A draft charter written by a junta-appointed committee of legal experts and accepted in an Aug. 7 vote paves the way for a "non-elected outsider" to become prime minister.
According to the draft, each political party with representatives in the lower house of parliament after the 2017 election can submit the names of three MPs for the top post to a vote.
If there is no agreement the junta-appointed senate will step in. During a joint session of the two houses their members will vote together for a prime minister who can be a "non-elected outsider" – for instance a retired bureaucrat, or a retired military officer.
However, discussions are presently taking place among members of the junta-appointed National Legislative Assembly regarding a possible change to the constitution that would alter the selection process.
According to the proposal, from the very beginning a joint session of both houses would instead take place which would appoint a prime minister from a list of elected MPs and non-elected outsiders.
On Wednesday Chan-ocha appeared unhappy over the proposed change.
"Wouldn’t that violate what the draft charter says?" he asked during the weekly briefing.
On Wednesday, Nipit Intarasombat, the deputy-leader of the Democrat Party – long seen as pro-establishment but which opposed the passing of the current charter ahead of the referendum on it earlier this month – warned against further changes.
"Nobody can bypass MPs because they are authorized by the draft charter to be the first people to pick prime ministerial candidates from the political parties’ lists," he told the Bangkok Post.
"The senate can only step in to join the lower house in the selection process of a prime minister if MPs fail to choose one."
The establishment of a party open to retired military officers is reminiscent of the events of 1992, when a pro-military party was formed allowing 1991 coup leader Gen. Suchinda Kraprayoon to become prime minister.

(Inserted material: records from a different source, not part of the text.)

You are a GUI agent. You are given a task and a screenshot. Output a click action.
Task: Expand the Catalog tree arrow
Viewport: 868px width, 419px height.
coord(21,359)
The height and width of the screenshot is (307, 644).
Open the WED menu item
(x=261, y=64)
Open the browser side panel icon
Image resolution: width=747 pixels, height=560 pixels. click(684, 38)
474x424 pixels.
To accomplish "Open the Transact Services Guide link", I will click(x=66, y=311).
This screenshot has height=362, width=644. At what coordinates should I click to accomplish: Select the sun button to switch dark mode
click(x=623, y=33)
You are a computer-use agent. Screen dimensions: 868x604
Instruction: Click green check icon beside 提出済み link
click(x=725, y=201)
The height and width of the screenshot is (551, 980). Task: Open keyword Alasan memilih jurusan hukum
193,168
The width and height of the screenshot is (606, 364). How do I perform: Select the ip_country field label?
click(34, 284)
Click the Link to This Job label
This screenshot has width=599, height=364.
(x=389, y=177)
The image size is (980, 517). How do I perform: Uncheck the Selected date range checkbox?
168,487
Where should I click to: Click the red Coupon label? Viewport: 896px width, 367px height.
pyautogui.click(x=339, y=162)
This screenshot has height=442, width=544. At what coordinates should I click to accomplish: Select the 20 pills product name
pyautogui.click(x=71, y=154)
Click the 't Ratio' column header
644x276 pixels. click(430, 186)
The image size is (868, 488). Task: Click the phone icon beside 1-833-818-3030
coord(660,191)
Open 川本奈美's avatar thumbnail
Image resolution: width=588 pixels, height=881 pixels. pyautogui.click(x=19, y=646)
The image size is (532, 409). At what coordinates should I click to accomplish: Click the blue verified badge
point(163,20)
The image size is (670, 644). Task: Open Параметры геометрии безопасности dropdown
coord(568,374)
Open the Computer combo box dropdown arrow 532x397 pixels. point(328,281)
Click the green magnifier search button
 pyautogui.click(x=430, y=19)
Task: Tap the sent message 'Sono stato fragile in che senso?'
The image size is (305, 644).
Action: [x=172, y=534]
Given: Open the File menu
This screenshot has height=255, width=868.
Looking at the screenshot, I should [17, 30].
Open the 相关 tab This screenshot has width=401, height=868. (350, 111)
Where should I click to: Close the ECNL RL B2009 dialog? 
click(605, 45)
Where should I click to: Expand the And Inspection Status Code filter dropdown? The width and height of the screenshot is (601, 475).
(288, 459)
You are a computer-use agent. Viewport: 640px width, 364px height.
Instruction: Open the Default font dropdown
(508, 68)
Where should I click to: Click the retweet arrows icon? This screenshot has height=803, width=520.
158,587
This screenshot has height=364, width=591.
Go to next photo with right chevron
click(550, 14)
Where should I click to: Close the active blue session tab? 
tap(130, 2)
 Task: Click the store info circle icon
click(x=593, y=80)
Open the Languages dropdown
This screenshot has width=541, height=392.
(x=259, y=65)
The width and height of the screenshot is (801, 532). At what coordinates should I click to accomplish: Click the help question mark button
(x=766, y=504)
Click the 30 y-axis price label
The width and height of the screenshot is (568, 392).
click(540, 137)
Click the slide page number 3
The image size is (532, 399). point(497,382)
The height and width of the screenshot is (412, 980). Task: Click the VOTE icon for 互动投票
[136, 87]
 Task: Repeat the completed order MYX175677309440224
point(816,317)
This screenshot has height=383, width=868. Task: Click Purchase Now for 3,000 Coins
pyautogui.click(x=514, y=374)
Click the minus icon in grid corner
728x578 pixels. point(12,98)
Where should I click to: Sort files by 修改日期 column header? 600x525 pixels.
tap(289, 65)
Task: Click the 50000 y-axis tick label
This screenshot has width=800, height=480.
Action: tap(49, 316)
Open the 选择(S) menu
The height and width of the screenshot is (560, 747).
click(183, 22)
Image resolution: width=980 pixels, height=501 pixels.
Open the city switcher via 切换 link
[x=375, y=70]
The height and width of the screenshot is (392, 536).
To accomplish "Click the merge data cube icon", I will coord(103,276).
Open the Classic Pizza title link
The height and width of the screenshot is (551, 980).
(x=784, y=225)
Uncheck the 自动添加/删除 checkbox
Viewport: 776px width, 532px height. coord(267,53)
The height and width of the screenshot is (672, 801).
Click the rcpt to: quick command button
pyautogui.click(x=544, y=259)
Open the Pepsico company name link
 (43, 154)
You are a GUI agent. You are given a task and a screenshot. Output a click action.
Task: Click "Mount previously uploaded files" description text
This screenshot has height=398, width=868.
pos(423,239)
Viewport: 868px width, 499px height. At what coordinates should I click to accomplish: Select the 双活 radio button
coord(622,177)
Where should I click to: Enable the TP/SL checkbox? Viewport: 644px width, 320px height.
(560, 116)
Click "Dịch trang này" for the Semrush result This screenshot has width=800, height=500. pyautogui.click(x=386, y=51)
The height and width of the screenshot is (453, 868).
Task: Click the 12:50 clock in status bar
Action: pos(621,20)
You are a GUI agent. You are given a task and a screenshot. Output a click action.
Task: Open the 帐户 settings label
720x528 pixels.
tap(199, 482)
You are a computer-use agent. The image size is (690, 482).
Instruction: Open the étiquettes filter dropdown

Kraprayoon's rule as premier – which began on April 7, 1992 – was relatively short-lived.
In a matter of weeks hundreds of thousands of protestors took to the streets only to be severely repressed by the military, resulting in 52 confirmed deaths and many disappearances.
On May 20 that year, King Bhumbol Adulyadej summoned both Kraprayoon and former Bangkok Gov. Chamlong Srimuang – who had led the demonstrators – and asked them to solve the conflict peacefully.
From that year until now the country has seen 10 successful military coups, as well as around five failed coup attempts.